* _Records_:
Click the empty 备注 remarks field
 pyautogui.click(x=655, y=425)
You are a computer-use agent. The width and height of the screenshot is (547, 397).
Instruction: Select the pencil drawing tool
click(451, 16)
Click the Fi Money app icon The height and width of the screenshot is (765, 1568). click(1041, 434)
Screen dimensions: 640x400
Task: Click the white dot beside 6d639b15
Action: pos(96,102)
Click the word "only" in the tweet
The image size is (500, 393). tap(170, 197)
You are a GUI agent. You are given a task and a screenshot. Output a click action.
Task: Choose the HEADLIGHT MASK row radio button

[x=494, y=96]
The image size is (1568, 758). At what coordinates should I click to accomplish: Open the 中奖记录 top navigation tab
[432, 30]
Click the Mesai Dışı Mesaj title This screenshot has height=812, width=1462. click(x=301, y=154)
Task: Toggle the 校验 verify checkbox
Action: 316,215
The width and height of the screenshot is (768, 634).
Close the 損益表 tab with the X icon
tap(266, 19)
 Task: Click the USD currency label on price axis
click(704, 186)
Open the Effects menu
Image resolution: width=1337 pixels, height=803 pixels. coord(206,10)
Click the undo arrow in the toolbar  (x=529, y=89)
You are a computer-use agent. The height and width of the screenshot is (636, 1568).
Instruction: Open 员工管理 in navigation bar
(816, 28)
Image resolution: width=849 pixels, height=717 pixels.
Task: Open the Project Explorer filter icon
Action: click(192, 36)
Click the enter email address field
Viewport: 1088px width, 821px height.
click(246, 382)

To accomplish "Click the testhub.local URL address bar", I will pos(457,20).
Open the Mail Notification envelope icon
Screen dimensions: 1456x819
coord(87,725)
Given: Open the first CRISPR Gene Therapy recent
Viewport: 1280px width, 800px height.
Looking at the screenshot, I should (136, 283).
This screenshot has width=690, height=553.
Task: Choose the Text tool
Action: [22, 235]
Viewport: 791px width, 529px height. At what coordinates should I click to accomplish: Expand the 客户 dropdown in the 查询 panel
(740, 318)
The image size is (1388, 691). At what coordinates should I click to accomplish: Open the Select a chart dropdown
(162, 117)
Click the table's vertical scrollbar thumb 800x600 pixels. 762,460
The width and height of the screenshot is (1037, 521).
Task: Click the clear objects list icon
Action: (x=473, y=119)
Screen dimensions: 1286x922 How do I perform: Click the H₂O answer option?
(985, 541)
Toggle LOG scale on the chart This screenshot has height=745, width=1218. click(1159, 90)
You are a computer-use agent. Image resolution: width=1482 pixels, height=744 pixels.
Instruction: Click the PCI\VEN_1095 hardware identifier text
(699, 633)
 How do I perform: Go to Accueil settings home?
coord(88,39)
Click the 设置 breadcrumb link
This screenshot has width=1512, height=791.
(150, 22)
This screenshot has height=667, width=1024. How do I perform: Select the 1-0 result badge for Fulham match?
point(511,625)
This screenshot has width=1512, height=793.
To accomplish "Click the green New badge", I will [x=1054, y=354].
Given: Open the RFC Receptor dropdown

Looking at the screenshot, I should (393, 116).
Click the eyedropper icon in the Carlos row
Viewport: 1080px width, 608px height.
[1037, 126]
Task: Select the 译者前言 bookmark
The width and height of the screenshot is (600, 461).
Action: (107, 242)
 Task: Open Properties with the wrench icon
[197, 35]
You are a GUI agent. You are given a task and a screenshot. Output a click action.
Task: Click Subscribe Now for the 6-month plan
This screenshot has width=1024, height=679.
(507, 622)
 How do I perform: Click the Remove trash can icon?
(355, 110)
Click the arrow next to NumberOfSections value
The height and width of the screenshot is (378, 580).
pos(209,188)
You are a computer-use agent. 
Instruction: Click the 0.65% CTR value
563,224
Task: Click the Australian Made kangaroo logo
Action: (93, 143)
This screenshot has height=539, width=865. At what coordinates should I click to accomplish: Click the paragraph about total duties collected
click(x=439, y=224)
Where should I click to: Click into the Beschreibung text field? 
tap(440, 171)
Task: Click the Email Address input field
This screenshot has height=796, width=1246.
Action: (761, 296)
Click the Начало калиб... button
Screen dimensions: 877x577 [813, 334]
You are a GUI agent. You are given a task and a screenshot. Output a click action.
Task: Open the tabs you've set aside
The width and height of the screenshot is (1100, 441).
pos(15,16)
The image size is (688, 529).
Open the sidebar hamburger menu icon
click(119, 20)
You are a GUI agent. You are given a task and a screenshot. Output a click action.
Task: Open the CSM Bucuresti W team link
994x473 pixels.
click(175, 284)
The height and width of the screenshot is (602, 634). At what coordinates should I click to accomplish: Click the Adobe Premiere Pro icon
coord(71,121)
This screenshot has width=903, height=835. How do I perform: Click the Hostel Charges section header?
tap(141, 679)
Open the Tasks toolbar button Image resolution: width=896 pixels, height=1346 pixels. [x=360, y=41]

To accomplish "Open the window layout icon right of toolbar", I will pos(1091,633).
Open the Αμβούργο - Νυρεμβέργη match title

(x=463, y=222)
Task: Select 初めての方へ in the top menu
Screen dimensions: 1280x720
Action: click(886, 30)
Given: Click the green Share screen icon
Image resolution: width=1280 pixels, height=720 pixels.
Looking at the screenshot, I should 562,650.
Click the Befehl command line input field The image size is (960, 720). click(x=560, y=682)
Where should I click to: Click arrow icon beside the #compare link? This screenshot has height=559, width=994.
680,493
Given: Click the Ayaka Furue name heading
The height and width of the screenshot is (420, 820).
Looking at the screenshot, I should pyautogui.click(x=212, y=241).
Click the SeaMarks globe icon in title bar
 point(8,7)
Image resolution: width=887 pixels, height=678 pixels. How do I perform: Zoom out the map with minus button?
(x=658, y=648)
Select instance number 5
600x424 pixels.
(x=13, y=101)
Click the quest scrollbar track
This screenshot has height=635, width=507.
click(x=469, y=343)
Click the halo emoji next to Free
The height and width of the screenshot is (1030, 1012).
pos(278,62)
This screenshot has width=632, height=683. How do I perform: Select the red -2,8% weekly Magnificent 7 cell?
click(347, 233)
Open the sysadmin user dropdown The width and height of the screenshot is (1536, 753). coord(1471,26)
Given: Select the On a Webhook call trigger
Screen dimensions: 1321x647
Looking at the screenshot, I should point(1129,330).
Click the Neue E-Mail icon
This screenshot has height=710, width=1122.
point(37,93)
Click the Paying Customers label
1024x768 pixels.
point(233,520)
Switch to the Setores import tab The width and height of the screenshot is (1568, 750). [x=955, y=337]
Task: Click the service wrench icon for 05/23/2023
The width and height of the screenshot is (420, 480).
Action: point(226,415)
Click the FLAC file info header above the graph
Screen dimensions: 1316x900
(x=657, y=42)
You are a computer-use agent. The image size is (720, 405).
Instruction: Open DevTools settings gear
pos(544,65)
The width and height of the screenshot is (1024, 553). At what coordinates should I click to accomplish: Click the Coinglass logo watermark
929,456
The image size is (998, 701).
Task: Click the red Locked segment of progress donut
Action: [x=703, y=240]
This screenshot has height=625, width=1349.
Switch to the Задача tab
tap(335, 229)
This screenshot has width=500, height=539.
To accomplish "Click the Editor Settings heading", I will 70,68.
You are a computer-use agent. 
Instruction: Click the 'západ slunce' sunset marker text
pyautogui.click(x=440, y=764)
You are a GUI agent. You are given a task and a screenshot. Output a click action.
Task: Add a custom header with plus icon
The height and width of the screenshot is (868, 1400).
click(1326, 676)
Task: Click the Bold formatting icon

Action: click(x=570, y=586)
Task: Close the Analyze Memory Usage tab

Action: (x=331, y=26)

* _Aim of the task_: Nothing in the records should change when you repeat them all.

* _Result of this exercise_:
Click the empty 备注 remarks field
 pyautogui.click(x=655, y=425)
You are a computer-use agent. The width and height of the screenshot is (547, 397).
Instruction: Select the pencil drawing tool
click(451, 16)
Click the Fi Money app icon The height and width of the screenshot is (765, 1568). click(1041, 434)
Screen dimensions: 640x400
Task: Click the white dot beside 6d639b15
Action: pos(96,102)
Click the word "only" in the tweet
The image size is (500, 393). tap(170, 197)
You are a GUI agent. You are given a task and a screenshot. Output a click action.
Task: Choose the HEADLIGHT MASK row radio button

[x=494, y=96]
The image size is (1568, 758). At what coordinates should I click to accomplish: Open the 中奖记录 top navigation tab
[432, 30]
Click the Mesai Dışı Mesaj title This screenshot has height=812, width=1462. click(x=301, y=154)
Task: Toggle the 校验 verify checkbox
Action: 316,215
The width and height of the screenshot is (768, 634).
Close the 損益表 tab with the X icon
tap(266, 19)
 Task: Click the USD currency label on price axis
click(704, 186)
Open the Effects menu
Image resolution: width=1337 pixels, height=803 pixels. coord(206,10)
Click the undo arrow in the toolbar  (x=529, y=89)
You are a computer-use agent. The height and width of the screenshot is (636, 1568).
Instruction: Open 员工管理 in navigation bar
(816, 28)
Image resolution: width=849 pixels, height=717 pixels.
Task: Open the Project Explorer filter icon
Action: click(192, 36)
Click the enter email address field
Viewport: 1088px width, 821px height.
click(246, 382)

To accomplish "Click the testhub.local URL address bar", I will pos(457,20).
Open the Mail Notification envelope icon
Screen dimensions: 1456x819
coord(87,725)
Given: Open the first CRISPR Gene Therapy recent
Viewport: 1280px width, 800px height.
Looking at the screenshot, I should (136, 283).
This screenshot has width=690, height=553.
Task: Choose the Text tool
Action: [22, 235]
Viewport: 791px width, 529px height. At what coordinates should I click to accomplish: Expand the 客户 dropdown in the 查询 panel
(740, 318)
The image size is (1388, 691). At what coordinates should I click to accomplish: Open the Select a chart dropdown
(162, 117)
Click the table's vertical scrollbar thumb 800x600 pixels. 762,460
The width and height of the screenshot is (1037, 521).
Task: Click the clear objects list icon
Action: (x=473, y=119)
Screen dimensions: 1286x922 How do I perform: Click the H₂O answer option?
(985, 541)
Toggle LOG scale on the chart This screenshot has height=745, width=1218. click(1159, 90)
You are a computer-use agent. Image resolution: width=1482 pixels, height=744 pixels.
Instruction: Click the PCI\VEN_1095 hardware identifier text
(699, 633)
 How do I perform: Go to Accueil settings home?
coord(88,39)
Click the 设置 breadcrumb link
This screenshot has width=1512, height=791.
(150, 22)
This screenshot has height=667, width=1024. How do I perform: Select the 1-0 result badge for Fulham match?
point(511,625)
This screenshot has width=1512, height=793.
To accomplish "Click the green New badge", I will [x=1054, y=354].
Given: Open the RFC Receptor dropdown

Looking at the screenshot, I should (393, 116).
Click the eyedropper icon in the Carlos row
Viewport: 1080px width, 608px height.
[1037, 126]
Task: Select the 译者前言 bookmark
The width and height of the screenshot is (600, 461).
Action: (107, 242)
 Task: Open Properties with the wrench icon
[197, 35]
You are a GUI agent. You are given a task and a screenshot. Output a click action.
Task: Click Subscribe Now for the 6-month plan
This screenshot has width=1024, height=679.
(507, 622)
 How do I perform: Click the Remove trash can icon?
(355, 110)
Click the arrow next to NumberOfSections value
The height and width of the screenshot is (378, 580).
pos(209,188)
You are a computer-use agent. 
Instruction: Click the 0.65% CTR value
563,224
Task: Click the Australian Made kangaroo logo
Action: (93, 143)
This screenshot has height=539, width=865. At what coordinates should I click to accomplish: Click the paragraph about total duties collected
click(x=439, y=224)
Where should I click to: Click into the Beschreibung text field? 
tap(440, 171)
Task: Click the Email Address input field
This screenshot has height=796, width=1246.
Action: (761, 296)
Click the Начало калиб... button
Screen dimensions: 877x577 [813, 334]
You are a GUI agent. You are given a task and a screenshot. Output a click action.
Task: Open the tabs you've set aside
The width and height of the screenshot is (1100, 441).
pos(15,16)
The image size is (688, 529).
Open the sidebar hamburger menu icon
click(119, 20)
You are a GUI agent. You are given a task and a screenshot. Output a click action.
Task: Open the CSM Bucuresti W team link
994x473 pixels.
click(175, 284)
The height and width of the screenshot is (602, 634). At what coordinates should I click to accomplish: Click the Adobe Premiere Pro icon
coord(71,121)
This screenshot has width=903, height=835. How do I perform: Click the Hostel Charges section header?
tap(141, 679)
Open the Tasks toolbar button Image resolution: width=896 pixels, height=1346 pixels. [x=360, y=41]

To accomplish "Open the window layout icon right of toolbar", I will pos(1091,633).
Open the Αμβούργο - Νυρεμβέργη match title

(x=463, y=222)
Task: Select 初めての方へ in the top menu
Screen dimensions: 1280x720
Action: click(886, 30)
Given: Click the green Share screen icon
Image resolution: width=1280 pixels, height=720 pixels.
Looking at the screenshot, I should 562,650.
Click the Befehl command line input field The image size is (960, 720). click(x=560, y=682)
Where should I click to: Click arrow icon beside the #compare link? This screenshot has height=559, width=994.
680,493
Given: Click the Ayaka Furue name heading
The height and width of the screenshot is (420, 820).
Looking at the screenshot, I should pyautogui.click(x=212, y=241).
Click the SeaMarks globe icon in title bar
 point(8,7)
Image resolution: width=887 pixels, height=678 pixels. How do I perform: Zoom out the map with minus button?
(x=658, y=648)
Select instance number 5
600x424 pixels.
(x=13, y=101)
Click the quest scrollbar track
This screenshot has height=635, width=507.
click(x=469, y=343)
Click the halo emoji next to Free
The height and width of the screenshot is (1030, 1012).
pos(278,62)
This screenshot has width=632, height=683. How do I perform: Select the red -2,8% weekly Magnificent 7 cell?
click(347, 233)
Open the sysadmin user dropdown The width and height of the screenshot is (1536, 753). coord(1471,26)
Given: Select the On a Webhook call trigger
Screen dimensions: 1321x647
Looking at the screenshot, I should point(1129,330).
Click the Neue E-Mail icon
This screenshot has height=710, width=1122.
point(37,93)
Click the Paying Customers label
1024x768 pixels.
point(233,520)
Switch to the Setores import tab The width and height of the screenshot is (1568, 750). [x=955, y=337]
Task: Click the service wrench icon for 05/23/2023
The width and height of the screenshot is (420, 480).
Action: point(226,415)
Click the FLAC file info header above the graph
Screen dimensions: 1316x900
(x=657, y=42)
You are a computer-use agent. The image size is (720, 405).
Instruction: Open DevTools settings gear
pos(544,65)
The width and height of the screenshot is (1024, 553). At what coordinates should I click to accomplish: Click the Coinglass logo watermark
929,456
The image size is (998, 701).
Task: Click the red Locked segment of progress donut
Action: [x=703, y=240]
This screenshot has height=625, width=1349.
Switch to the Задача tab
tap(335, 229)
This screenshot has width=500, height=539.
To accomplish "Click the Editor Settings heading", I will 70,68.
You are a computer-use agent. 
Instruction: Click the 'západ slunce' sunset marker text
pyautogui.click(x=440, y=764)
You are a GUI agent. You are given a task and a screenshot. Output a click action.
Task: Add a custom header with plus icon
The height and width of the screenshot is (868, 1400).
click(1326, 676)
Task: Click the Bold formatting icon

Action: click(x=570, y=586)
Task: Close the Analyze Memory Usage tab

Action: (x=331, y=26)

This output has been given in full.